Despite major progress on clean energy, especially with solar and batteries, a new report by McKinsey & Company found big gaps between current deployments and 2030 goals. The analysis, the first from the megaconsultancy to include China and nuclear power, highlighted “notable discrepancies between announced projects and those with committed funding,” and warned that less than “15% of low-emissions technologies required to meet Paris-aligned goals have been deployed.” In a statement, Diego Hernandez Diaz, McKinsey partner and co-author of the report, said the “progress landscape is nuanced by region and technology and while achieving energy transition commitments remain paramount for countries and companies alike, recent announcements indicate that shifting priorities and slowing momentum have led to project pauses and cancellations across technologies.”
The findings come as emissions are rising. As I wrote in yesterday’s newsletter, the latest Rhodium Group estimate of U.S. emissions notched a reversal of the last two years of declines. In a new Carbon Brief analysis, climate scientist Zeke Hausfather found that 2025 was in the top-three warmest years on record with average surface temperatures reaching 1.44 Celsius above pre-industrial averages across eight independent datasets.

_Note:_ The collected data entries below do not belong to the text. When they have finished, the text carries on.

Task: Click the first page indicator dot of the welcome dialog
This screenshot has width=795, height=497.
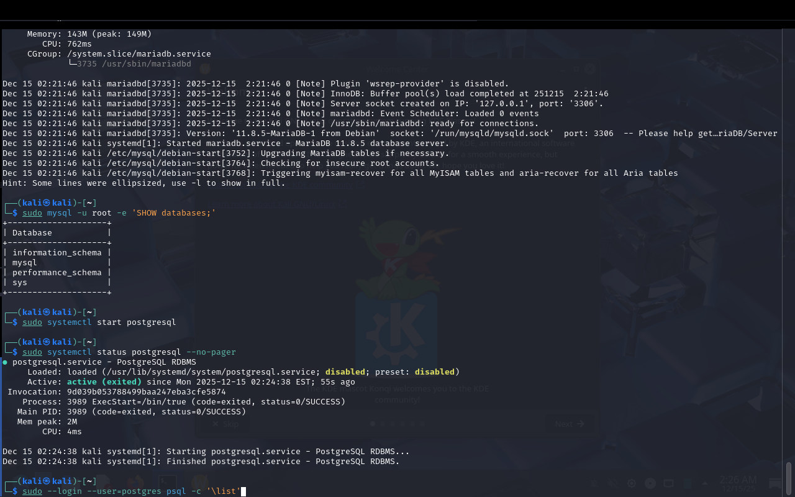Action: click(x=373, y=424)
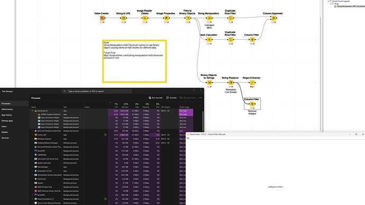Click the Column Appender node

pyautogui.click(x=274, y=18)
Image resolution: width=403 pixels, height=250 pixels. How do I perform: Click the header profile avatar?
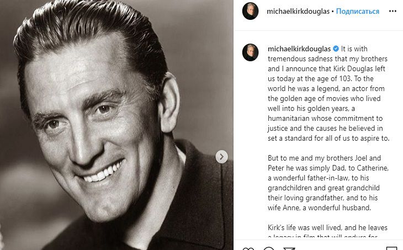[x=250, y=11]
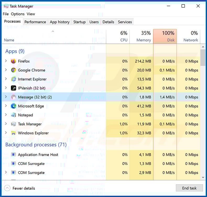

China just installed the most powerful turbine ever built offshore. The 20-megawatt turbine off the coast of Fujian Province set a record for both capacity and rotor diameter, 300 meters from its 147-meter blades. “Compared with offshore wind farms with 16-megawatt units, 20-megawatt units can help wind farms reduce the number of units by 25%, save sea area, dilute development costs, and open up economic blockages for the large-scale development of deep-sea wind power,” the manufacturer, Goldwind, said in a statement.